[Extracted data entries]
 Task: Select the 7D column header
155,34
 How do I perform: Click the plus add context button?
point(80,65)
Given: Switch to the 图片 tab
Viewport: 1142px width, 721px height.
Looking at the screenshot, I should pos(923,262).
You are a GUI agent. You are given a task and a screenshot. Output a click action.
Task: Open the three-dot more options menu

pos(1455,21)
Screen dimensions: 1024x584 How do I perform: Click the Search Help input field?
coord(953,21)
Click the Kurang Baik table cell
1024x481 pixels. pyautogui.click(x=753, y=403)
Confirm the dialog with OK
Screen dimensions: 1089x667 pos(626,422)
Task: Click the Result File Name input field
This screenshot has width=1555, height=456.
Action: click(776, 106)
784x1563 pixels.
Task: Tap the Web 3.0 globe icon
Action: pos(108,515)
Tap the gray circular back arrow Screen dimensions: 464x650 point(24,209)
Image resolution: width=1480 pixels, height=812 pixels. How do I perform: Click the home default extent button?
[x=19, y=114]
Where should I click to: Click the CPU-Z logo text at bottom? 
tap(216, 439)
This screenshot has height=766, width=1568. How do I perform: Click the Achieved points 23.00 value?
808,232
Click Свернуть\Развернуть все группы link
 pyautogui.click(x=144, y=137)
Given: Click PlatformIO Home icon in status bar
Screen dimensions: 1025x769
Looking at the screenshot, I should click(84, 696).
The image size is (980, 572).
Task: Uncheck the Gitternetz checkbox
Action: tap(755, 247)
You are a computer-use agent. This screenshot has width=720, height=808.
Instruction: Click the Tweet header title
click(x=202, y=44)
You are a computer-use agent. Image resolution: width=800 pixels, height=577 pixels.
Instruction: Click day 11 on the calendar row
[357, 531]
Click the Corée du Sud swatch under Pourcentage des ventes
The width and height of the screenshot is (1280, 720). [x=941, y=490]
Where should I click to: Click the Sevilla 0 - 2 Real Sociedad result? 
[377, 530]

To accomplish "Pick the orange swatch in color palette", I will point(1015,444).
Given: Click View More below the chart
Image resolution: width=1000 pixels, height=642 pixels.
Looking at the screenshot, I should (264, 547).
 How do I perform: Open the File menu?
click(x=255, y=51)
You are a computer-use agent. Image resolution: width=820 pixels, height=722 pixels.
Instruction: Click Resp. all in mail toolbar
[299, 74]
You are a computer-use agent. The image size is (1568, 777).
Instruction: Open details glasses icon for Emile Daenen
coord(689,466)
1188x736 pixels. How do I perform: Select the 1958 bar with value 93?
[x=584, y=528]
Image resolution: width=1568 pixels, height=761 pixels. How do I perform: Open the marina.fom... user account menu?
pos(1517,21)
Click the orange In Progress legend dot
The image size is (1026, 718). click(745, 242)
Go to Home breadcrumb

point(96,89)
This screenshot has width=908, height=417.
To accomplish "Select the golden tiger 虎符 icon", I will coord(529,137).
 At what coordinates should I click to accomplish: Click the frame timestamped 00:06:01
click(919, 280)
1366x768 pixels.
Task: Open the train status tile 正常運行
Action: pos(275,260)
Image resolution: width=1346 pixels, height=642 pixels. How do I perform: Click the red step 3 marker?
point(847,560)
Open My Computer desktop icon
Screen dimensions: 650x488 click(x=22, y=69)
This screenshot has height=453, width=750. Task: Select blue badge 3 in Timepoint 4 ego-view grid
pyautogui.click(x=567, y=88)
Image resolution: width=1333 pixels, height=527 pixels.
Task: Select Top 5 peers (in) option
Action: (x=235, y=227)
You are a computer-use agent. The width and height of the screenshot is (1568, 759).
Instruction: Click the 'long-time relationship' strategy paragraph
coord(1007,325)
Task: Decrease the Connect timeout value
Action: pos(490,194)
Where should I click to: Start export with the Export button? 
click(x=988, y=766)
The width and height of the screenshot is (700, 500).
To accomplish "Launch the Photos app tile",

◆ **WHAT YOU NEED TO DO**
Reproduce the data. Match each line exactly.

◆ **SOLVED EXERCISE**
 Task: Select the 7D column header
155,34
 How do I perform: Click the plus add context button?
point(80,65)
Given: Switch to the 图片 tab
Viewport: 1142px width, 721px height.
Looking at the screenshot, I should pos(923,262).
You are a GUI agent. You are given a task and a screenshot. Output a click action.
Task: Open the three-dot more options menu

pos(1455,21)
Screen dimensions: 1024x584 How do I perform: Click the Search Help input field?
coord(953,21)
Click the Kurang Baik table cell
1024x481 pixels. pyautogui.click(x=753, y=403)
Confirm the dialog with OK
Screen dimensions: 1089x667 pos(626,422)
Task: Click the Result File Name input field
This screenshot has width=1555, height=456.
Action: click(776, 106)
784x1563 pixels.
Task: Tap the Web 3.0 globe icon
Action: pos(108,515)
Tap the gray circular back arrow Screen dimensions: 464x650 point(24,209)
Image resolution: width=1480 pixels, height=812 pixels. How do I perform: Click the home default extent button?
[x=19, y=114]
Where should I click to: Click the CPU-Z logo text at bottom? 
tap(216, 439)
This screenshot has height=766, width=1568. How do I perform: Click the Achieved points 23.00 value?
808,232
Click Свернуть\Развернуть все группы link
 pyautogui.click(x=144, y=137)
Given: Click PlatformIO Home icon in status bar
Screen dimensions: 1025x769
Looking at the screenshot, I should click(84, 696).
The image size is (980, 572).
Task: Uncheck the Gitternetz checkbox
Action: tap(755, 247)
You are a computer-use agent. This screenshot has width=720, height=808.
Instruction: Click the Tweet header title
click(x=202, y=44)
You are a computer-use agent. Image resolution: width=800 pixels, height=577 pixels.
Instruction: Click day 11 on the calendar row
[357, 531]
Click the Corée du Sud swatch under Pourcentage des ventes
The width and height of the screenshot is (1280, 720). [x=941, y=490]
Where should I click to: Click the Sevilla 0 - 2 Real Sociedad result? 
[377, 530]

To accomplish "Pick the orange swatch in color palette", I will point(1015,444).
Given: Click View More below the chart
Image resolution: width=1000 pixels, height=642 pixels.
Looking at the screenshot, I should (264, 547).
 How do I perform: Open the File menu?
click(x=255, y=51)
You are a computer-use agent. Image resolution: width=820 pixels, height=722 pixels.
Instruction: Click Resp. all in mail toolbar
[299, 74]
You are a computer-use agent. The image size is (1568, 777).
Instruction: Open details glasses icon for Emile Daenen
coord(689,466)
1188x736 pixels. How do I perform: Select the 1958 bar with value 93?
[x=584, y=528]
Image resolution: width=1568 pixels, height=761 pixels. How do I perform: Open the marina.fom... user account menu?
pos(1517,21)
Click the orange In Progress legend dot
The image size is (1026, 718). click(745, 242)
Go to Home breadcrumb

point(96,89)
This screenshot has width=908, height=417.
To accomplish "Select the golden tiger 虎符 icon", I will coord(529,137).
 At what coordinates should I click to accomplish: Click the frame timestamped 00:06:01
click(919, 280)
1366x768 pixels.
Task: Open the train status tile 正常運行
Action: pos(275,260)
Image resolution: width=1346 pixels, height=642 pixels. How do I perform: Click the red step 3 marker?
point(847,560)
Open My Computer desktop icon
Screen dimensions: 650x488 click(x=22, y=69)
This screenshot has height=453, width=750. Task: Select blue badge 3 in Timepoint 4 ego-view grid
pyautogui.click(x=567, y=88)
Image resolution: width=1333 pixels, height=527 pixels.
Task: Select Top 5 peers (in) option
Action: (x=235, y=227)
You are a computer-use agent. The width and height of the screenshot is (1568, 759).
Instruction: Click the 'long-time relationship' strategy paragraph
coord(1007,325)
Task: Decrease the Connect timeout value
Action: pos(490,194)
Where should I click to: Start export with the Export button? 
click(x=988, y=766)
The width and height of the screenshot is (700, 500).
To accomplish "Launch the Photos app tile",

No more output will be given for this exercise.